WORK INSTRUCTION => With the pictures left out, return exactly the lines from the one containing "The image size is (750, 497)." through the end of the listing below.

INFORMATION SUPPLIED =>
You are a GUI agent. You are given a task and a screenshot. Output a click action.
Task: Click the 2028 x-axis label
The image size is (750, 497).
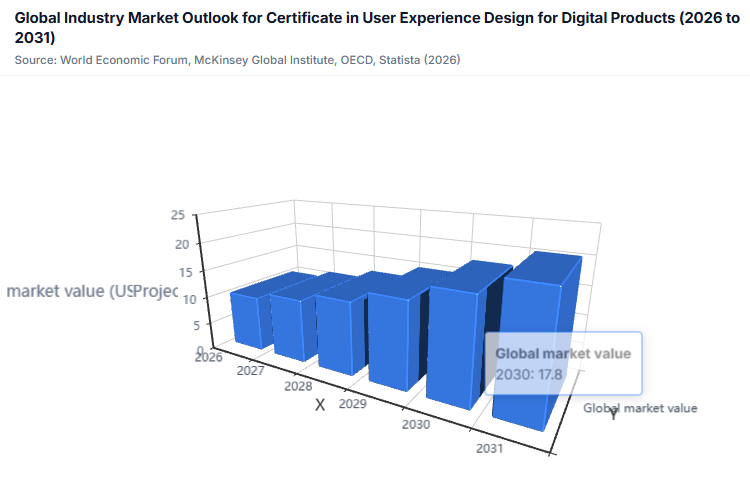click(x=298, y=386)
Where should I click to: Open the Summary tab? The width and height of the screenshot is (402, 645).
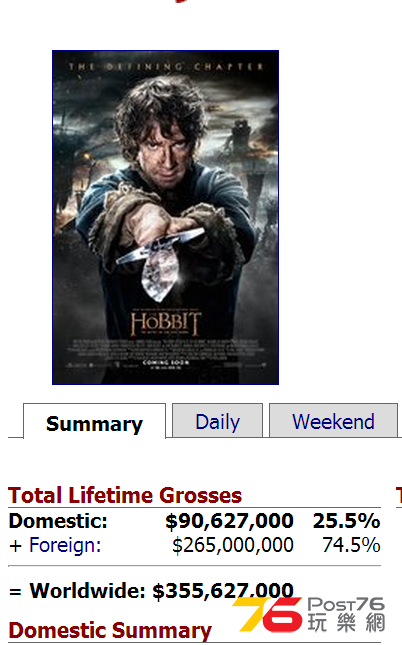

REPLY =>
The image size is (750, 497).
click(x=298, y=386)
Where should I click to: Open the Summary tab? The width and height of the screenshot is (402, 645).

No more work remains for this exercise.